Pour Bouba Sampil, l’ombre d’une plainte déposée contre un joueur tanzanien suffirait à inverser le cours du destin. Il s’illusionne d’une qualification guinéenne à la prestigieuse compétition africaine.
« Aujourd’hui, on pourrait croire à un faux pas, mais détrompez-vous, nous avançons sur le fil », a déclaré Aboubacar Dinah Sampil, avant d’ajouter : « Ce fil, c’est celui de la qualification pour la CAN 2025. Elle n’est en rien compromise. Je ne m’étendrai pas sur les détails. »

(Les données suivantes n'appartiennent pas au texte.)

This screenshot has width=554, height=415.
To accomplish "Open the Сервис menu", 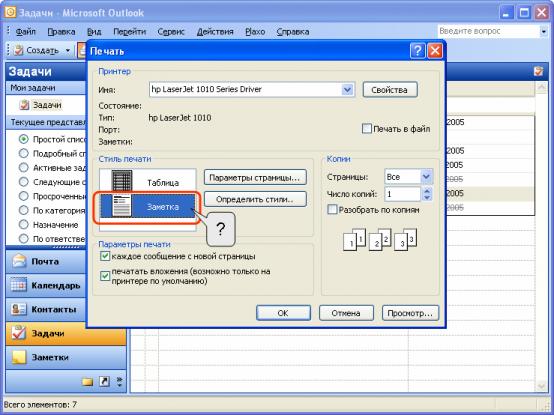I will click(x=171, y=32).
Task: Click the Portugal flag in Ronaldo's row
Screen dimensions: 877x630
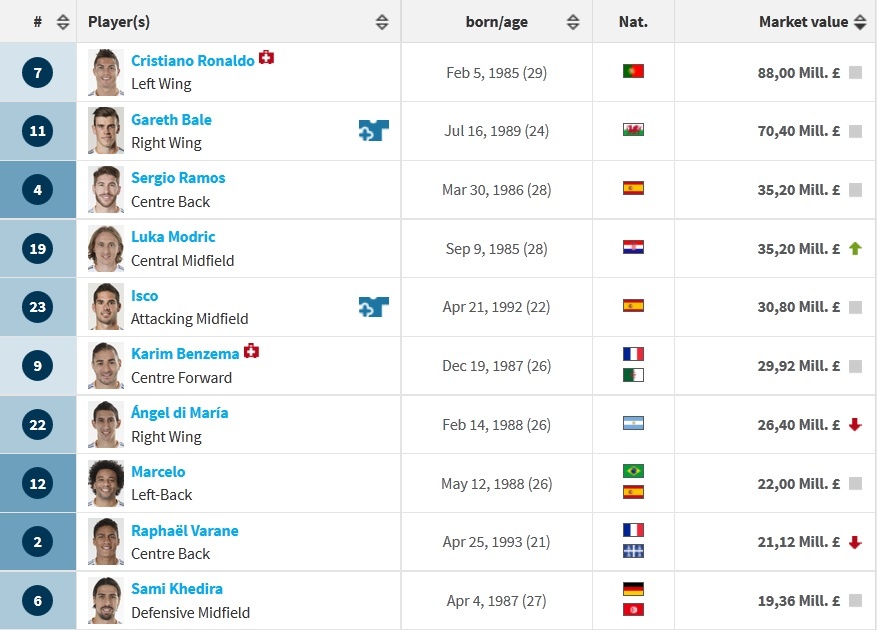Action: [x=633, y=71]
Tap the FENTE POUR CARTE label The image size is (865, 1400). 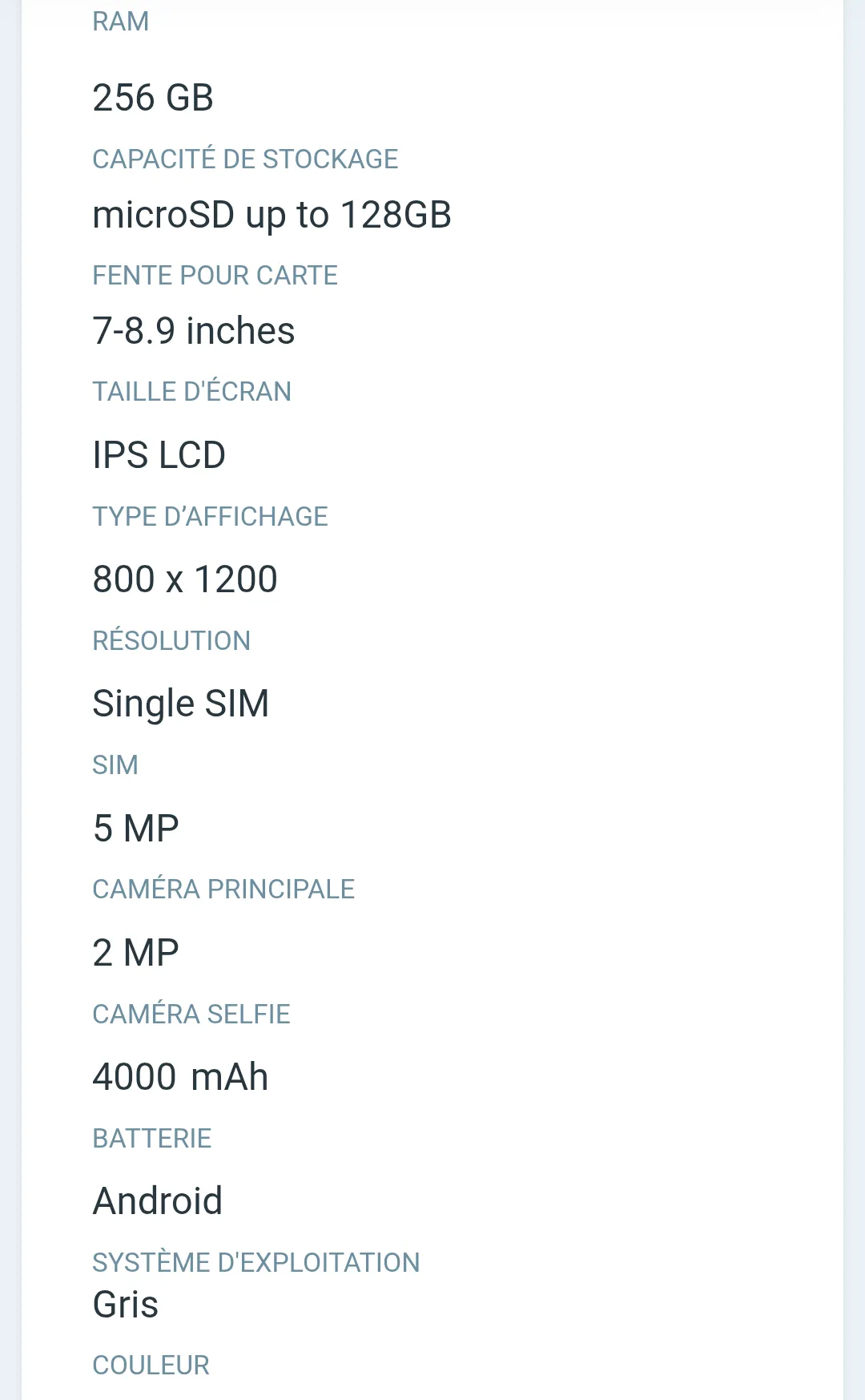(215, 275)
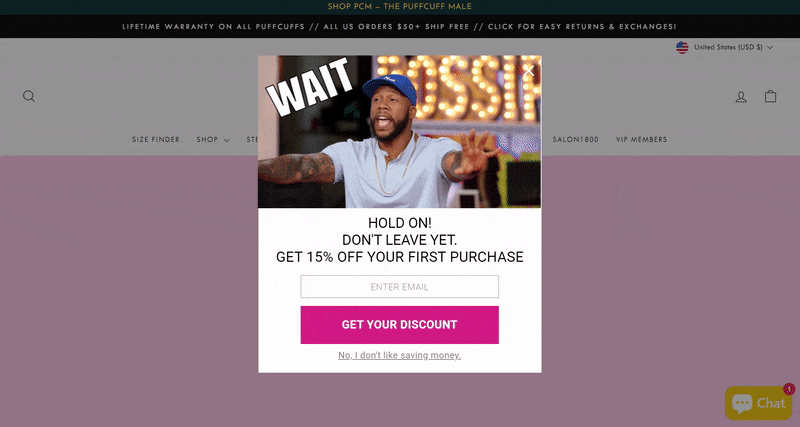Click the lifetime warranty announcement bar
Viewport: 800px width, 427px height.
pyautogui.click(x=399, y=27)
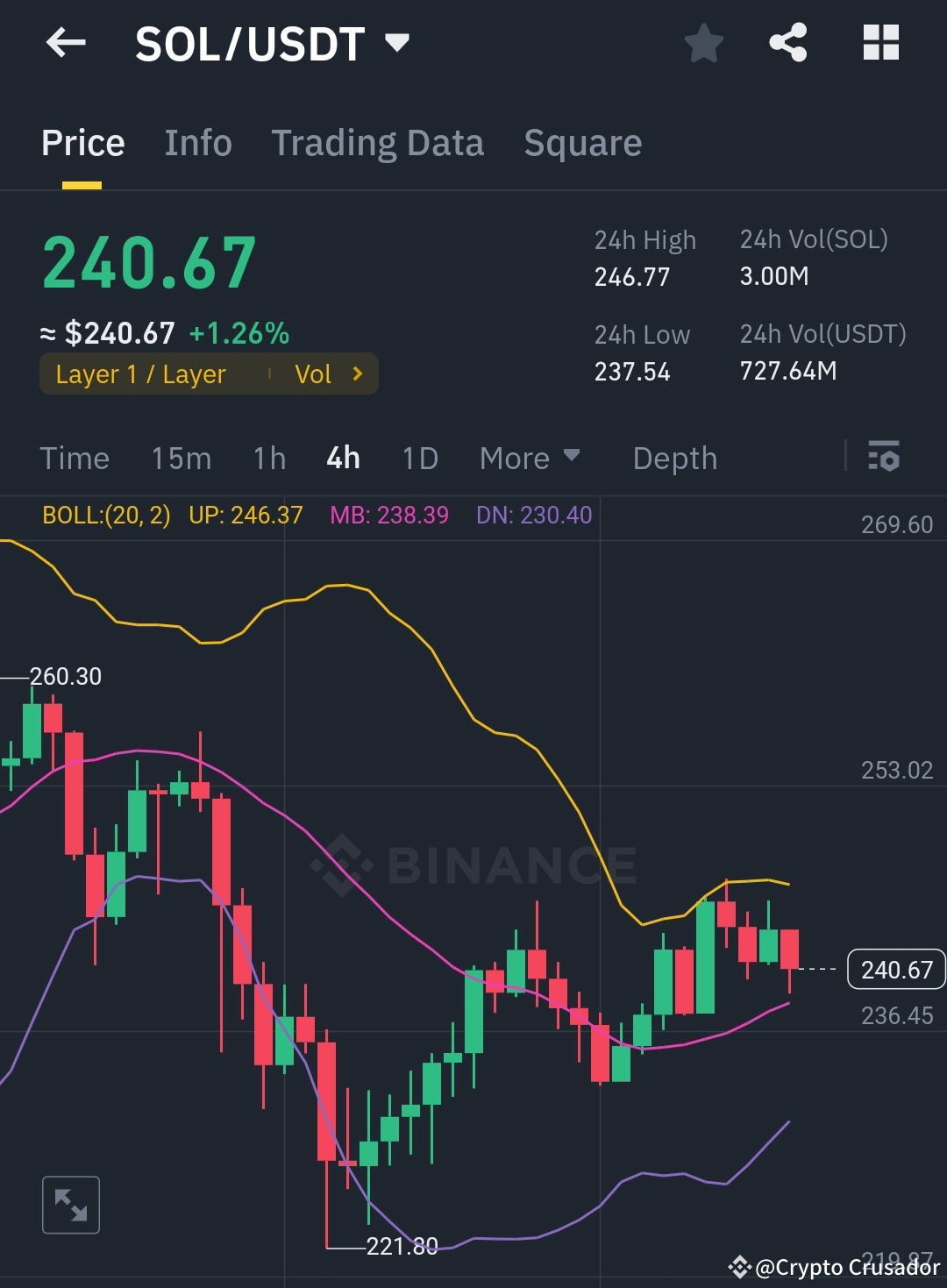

Pourtant, depuis le 4 février dernier, date à laquelle le secrétaire général de la fédération guinéenne de football a saisi les instances juridiques de la Confédération Africaine de Football, un silence assourdissant plane sur l’évolution du dossier guinéen. Un mutisme imposé par la CAF elle-même, si l’on en croit les dires du président de la FGF.
« Nous avons reçu une missive de la CAF nous enjoignant de cesser toute divulgation publique des discussions, des résultats ou des décisions à venir. Nous devons obtenir leur aval. Mais soyons clairs, notre victoire dans cette affaire, synonyme de qualification pour la CAN 2025, ne fait aucun doute », a martelé Bouba Sampil samedi 5 avril 2025.